→ **Records for processing**

** start **

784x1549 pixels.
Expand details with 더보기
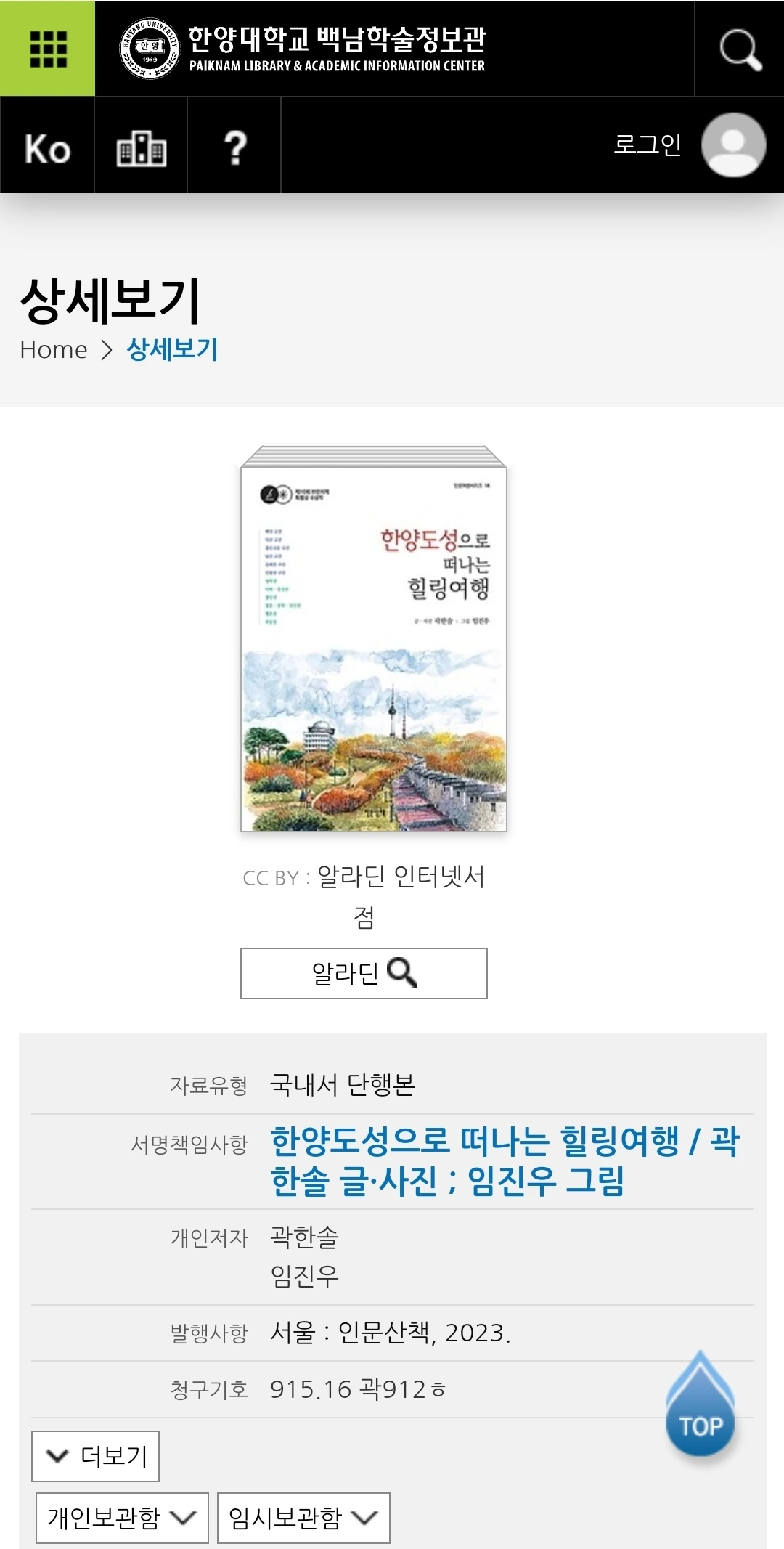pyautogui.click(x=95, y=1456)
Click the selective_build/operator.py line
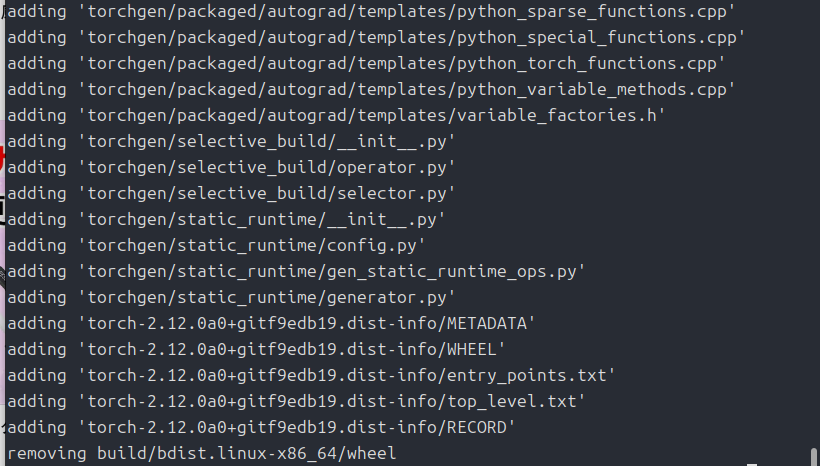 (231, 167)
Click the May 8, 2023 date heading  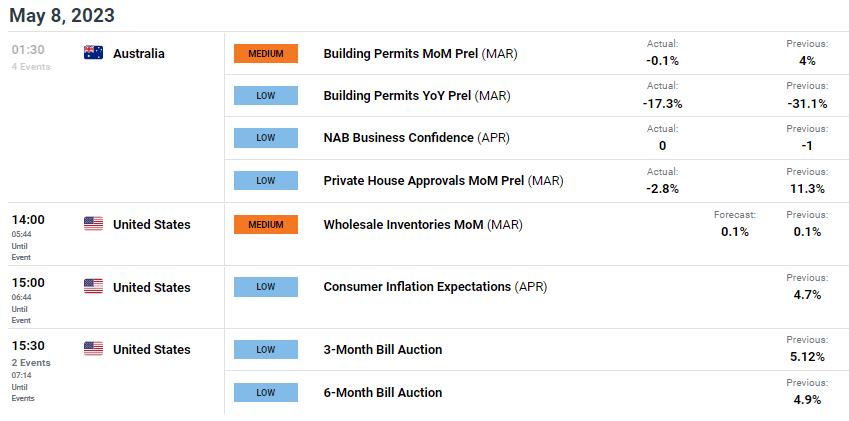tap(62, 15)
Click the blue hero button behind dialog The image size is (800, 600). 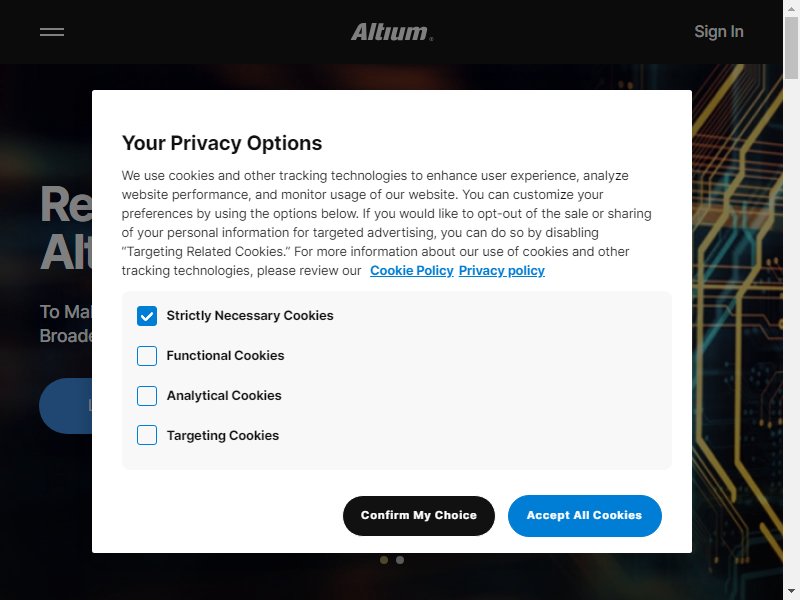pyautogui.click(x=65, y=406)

** end **
** start **

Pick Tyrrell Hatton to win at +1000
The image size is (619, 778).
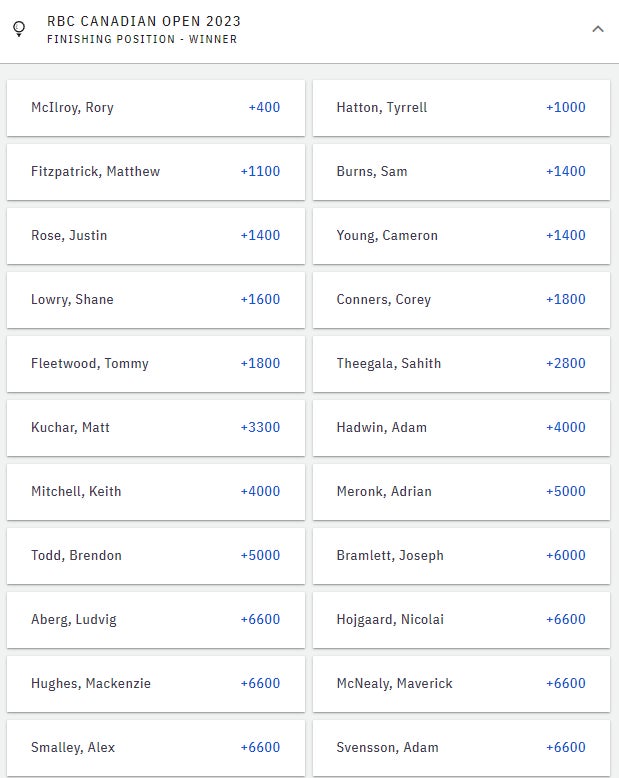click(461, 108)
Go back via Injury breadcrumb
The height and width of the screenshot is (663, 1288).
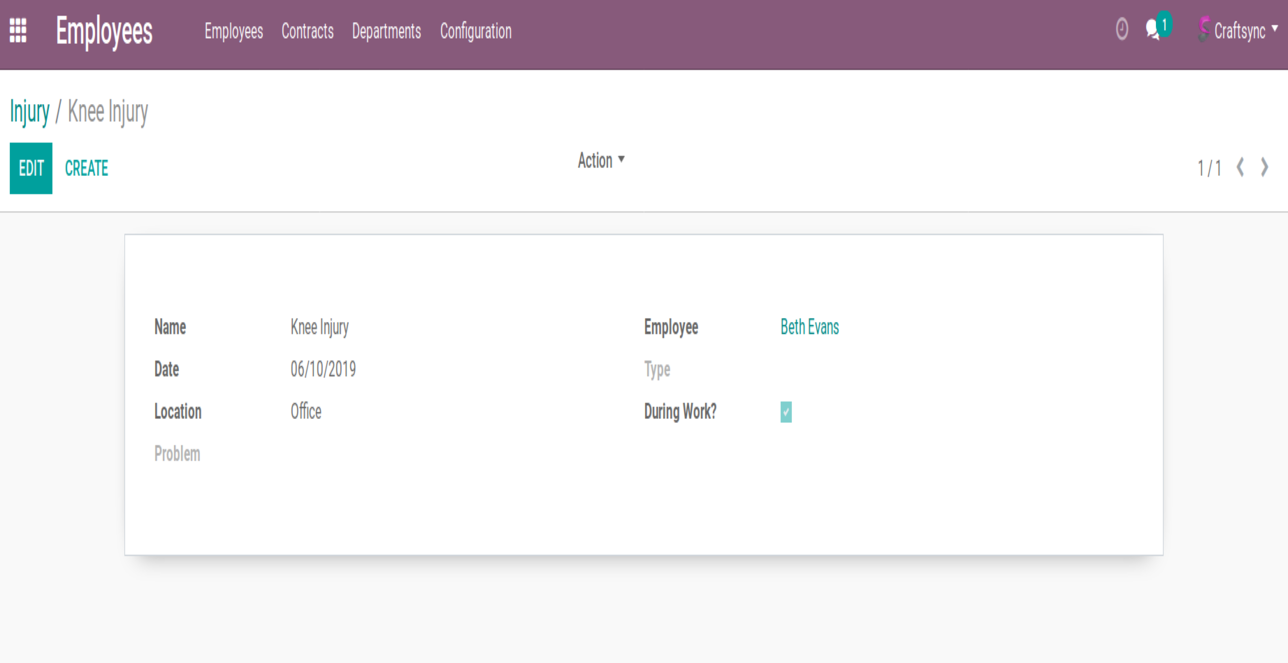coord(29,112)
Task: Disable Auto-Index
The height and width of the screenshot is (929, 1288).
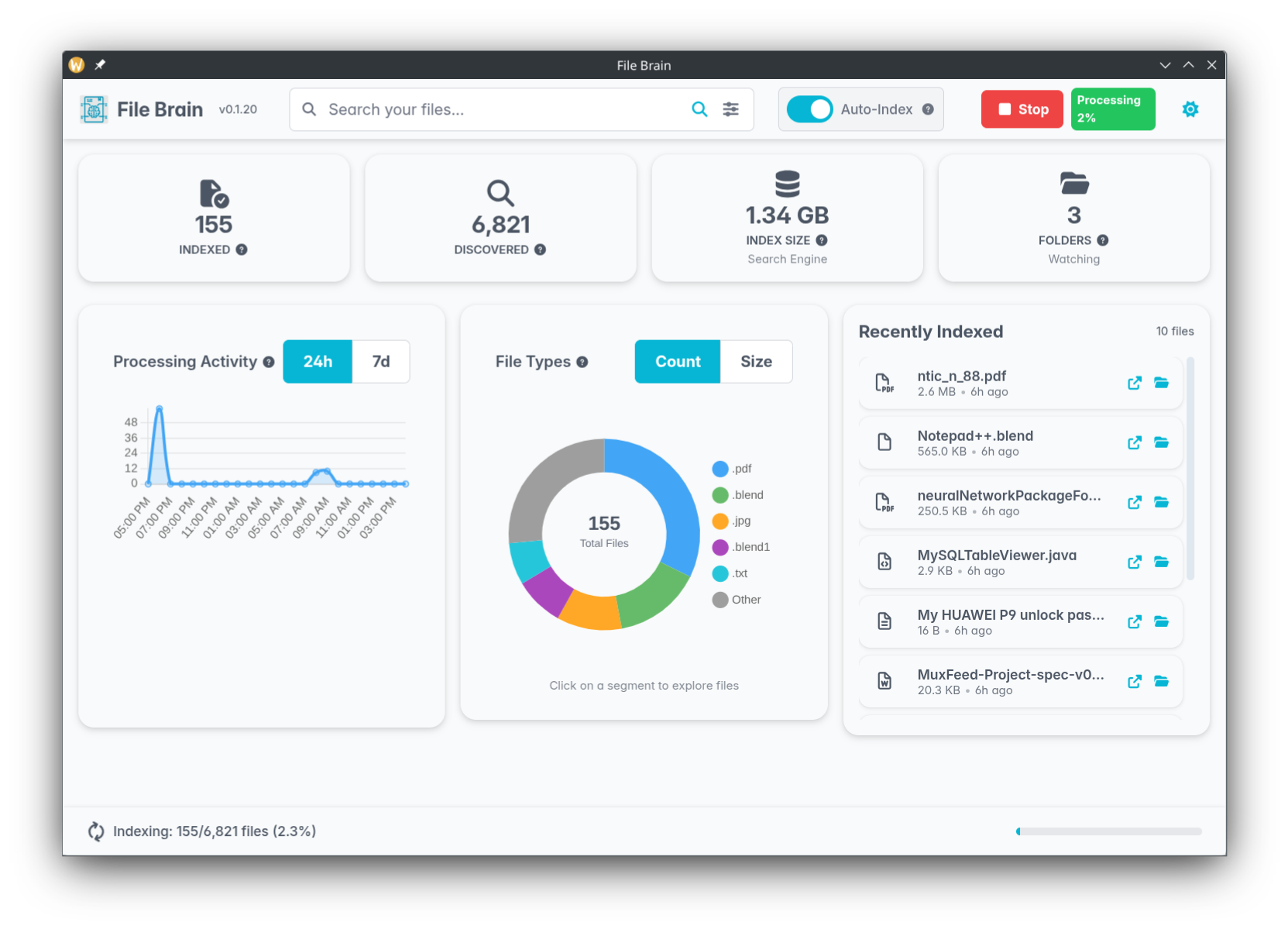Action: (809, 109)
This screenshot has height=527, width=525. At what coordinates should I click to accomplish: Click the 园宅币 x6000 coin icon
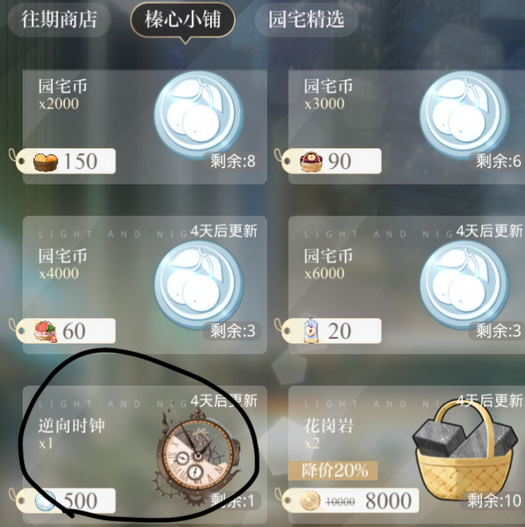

** end **

Copy out the records word for word, from the line containing "Go back via Injury breadcrumb" down to the line containing "This screenshot has", both of these included. Leave the pictures out of your answer.

→ **Answer to this problem**
Go back via Injury breadcrumb
The height and width of the screenshot is (663, 1288).
coord(29,112)
Task: Disable Auto-Index
The height and width of the screenshot is (929, 1288).
Action: (809, 109)
This screenshot has height=527, width=525. At what coordinates should I click to accomplish: Click the 园宅币 x6000 coin icon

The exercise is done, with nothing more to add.